No prosecutions following latest consideration of Kenova files – PPS

West Belfast man Freddie Scappaticci, who was alleged to have been Stakeknife, died in 2023. He had always denied the claims.

No prosecutions are to be pursued following the latest consideration of files from a major investigation into the Army’s top agent in Northern Ireland during the Troubles.

The Public Prosecution Service (PPS) said it had taken decisions not to prosecute four individuals reported by Operation Kenova in relation to its investigation into the agent known as Stakeknife.

They are two former soldiers who worked as agent handlers within the Army’s Force Research Unit (FRU) in the 1980s and two individuals alleged to have been members of the IRA.

The four were reported to the PPS for consideration across six files submitted by Operation Kenova investigators.

Evidence on these files related to 10 different incidents which happened in the early 1980s, including four murders.

In each of the decisions, it was concluded that there was insufficient evidence to provide a reasonable prospect of conviction for any individual reported.

Stakeknife worked in the IRA’s notorious “nutting squad”, interrogating suspected informers during the Troubles.

Kenova examined crimes such as murder and torture linked to Stakeknife and the role played by the security services, including MI5.

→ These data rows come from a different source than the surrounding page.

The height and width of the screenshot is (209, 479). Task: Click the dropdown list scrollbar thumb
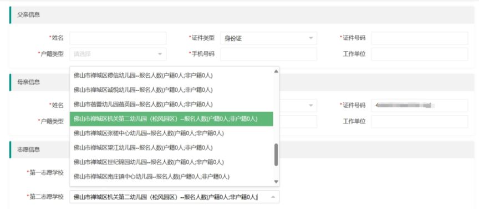click(x=276, y=155)
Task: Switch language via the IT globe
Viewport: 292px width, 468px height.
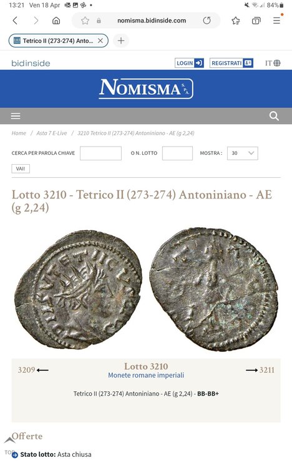Action: coord(273,63)
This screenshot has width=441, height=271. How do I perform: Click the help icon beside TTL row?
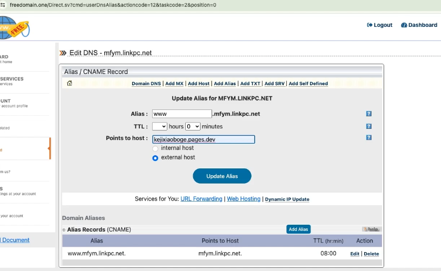click(x=369, y=126)
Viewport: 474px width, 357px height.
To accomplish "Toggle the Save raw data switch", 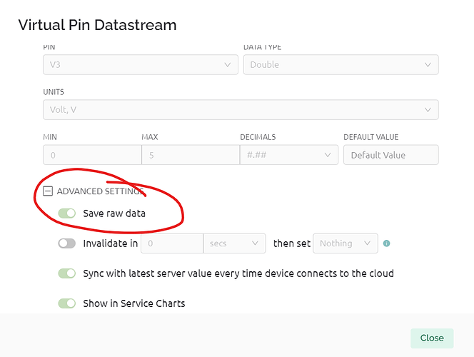I will point(67,213).
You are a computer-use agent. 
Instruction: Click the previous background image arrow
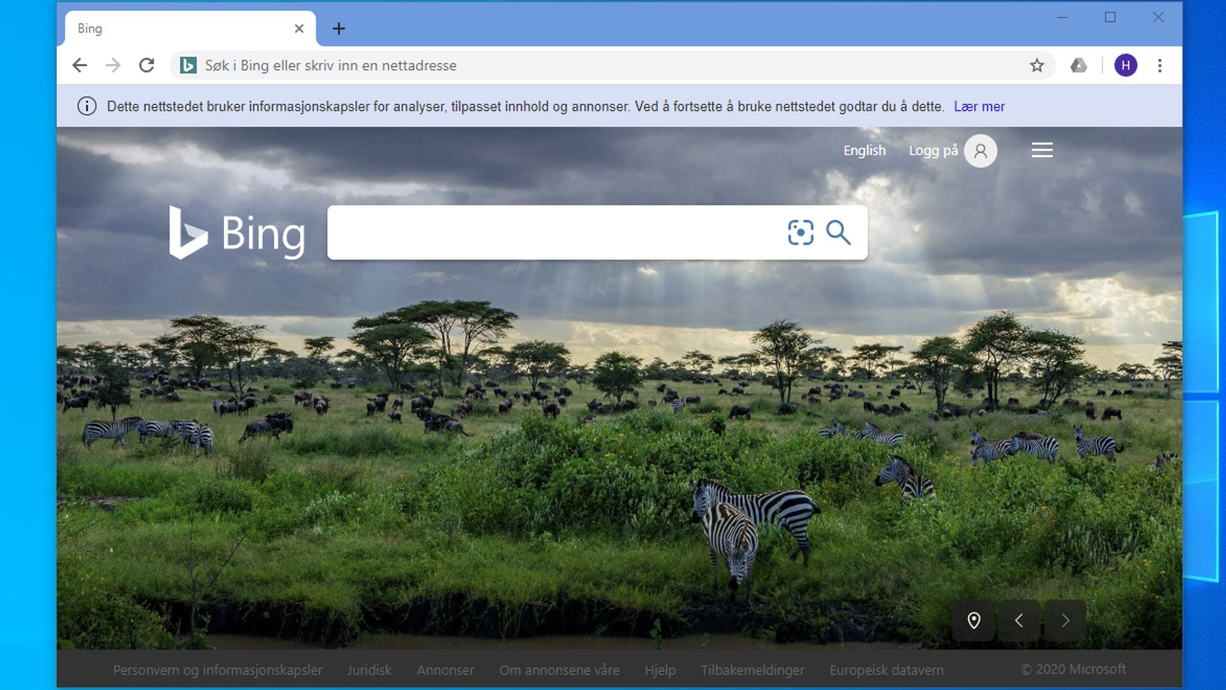coord(1019,621)
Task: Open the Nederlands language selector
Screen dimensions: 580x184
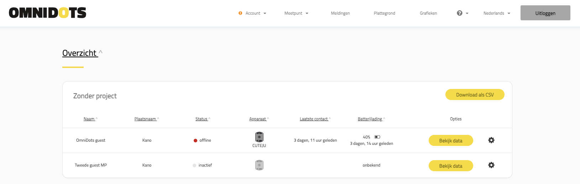Action: click(x=497, y=13)
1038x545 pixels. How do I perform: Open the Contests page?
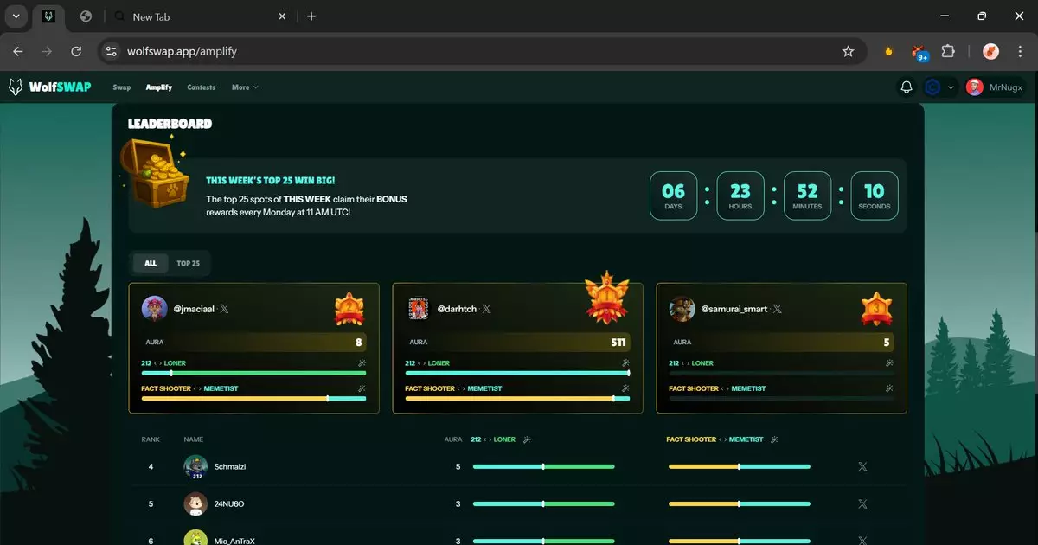click(x=201, y=87)
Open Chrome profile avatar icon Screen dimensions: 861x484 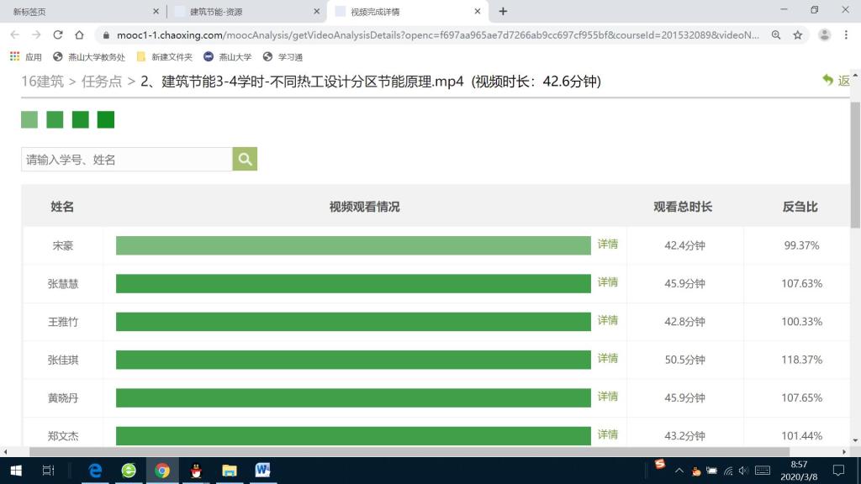(x=825, y=35)
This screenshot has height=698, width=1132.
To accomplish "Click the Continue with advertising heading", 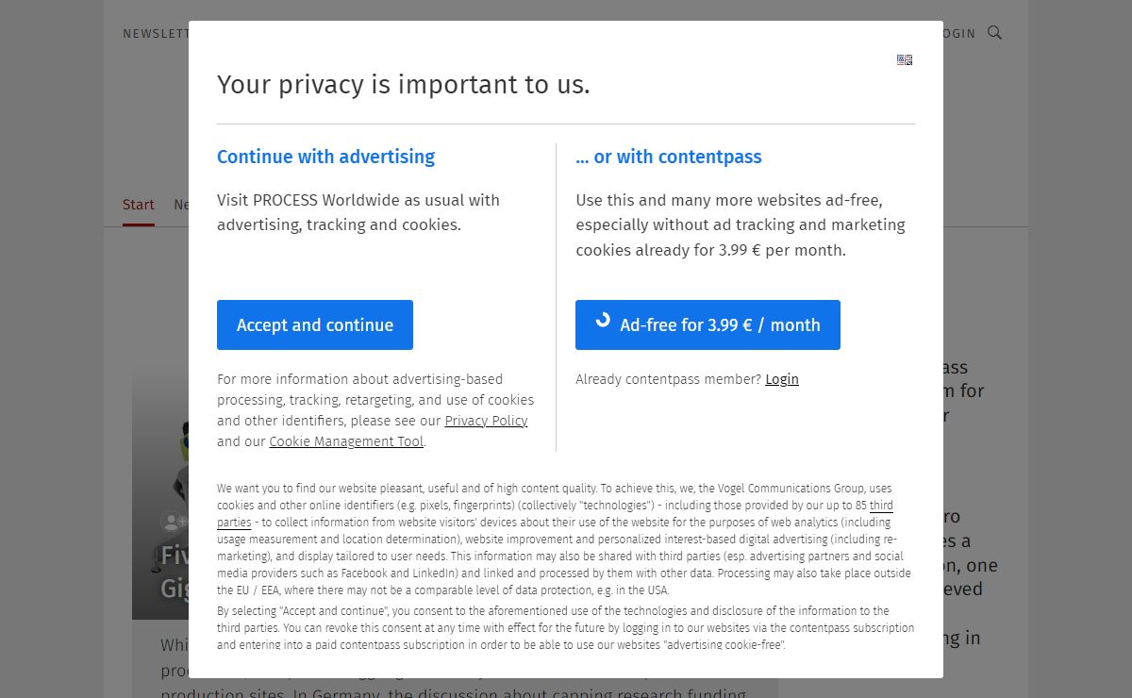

West Belfast man Freddie Scappaticci, who was alleged to have been Stakeknife, died in 2023. He had always denied the claims.

Operation Kenova was headed up by Jon Boutcher, who authored its report, but has since recused himself from involvement in its publication after taking up his new role as chief constable of the PSNI.

The latest decisions not to prosecute were related to the abduction and murder of one victim in 1981, the separate abduction and murder of a second victim in 1981, the 1981 abduction of one victim who was subsequently rescued, a conspiracy to abduct one victim in 1981, the abductions of four victims in 1981, one of whom escaped and three of whom suffered a kneecapping, the abduction and murder of one victim in 1982 and the abduction of two victims in 1984, one of whom was murdered while the other was released.

Director of Public Prosecutions Stephen Herron said: “The materials submitted by Operation Kenova investigators are extensive and present a complex picture for prosecutors to analyse and assess.

“This has required us to take a phased approach to the issue of prosecution decisions.

“After a thorough consideration of the material and information submitted in relation to these 10 incidents, it has been concluded that there is insufficient evidence to provide a reasonable prospect of conviction.

“Prosecutors again faced significant challenges when considering the use of intelligence records as evidence in criminal proceedings, particularly when original source materials were no longer available.”

Mr Herron added: “As has been the approach agreed with investigators to previous phases of Operation Kenova decisions, we are keen to avoid causing any further trauma to victims and families.

“The cases outlined have therefore been anonymised by the PPS to minimise the potential re-traumatisation of those involved.

“I appreciate, however, that today’s decisions will no doubt cause upset and pain.

“I can offer reassurance that these decisions were considered impartially and wholly independently by an experienced team of senior prosecutors, who were assisted by independent counsel.

“All victims and families connected to the incidents will have received from the PPS a detailed written explanation of the reasons for the decisions, along with an offer to meet to discuss the information provided.”

A further six files relating to the Operation Kenova investigation now remain under active consideration by the PPS.

It is anticipated that decisions on these files will be issued at the end of February.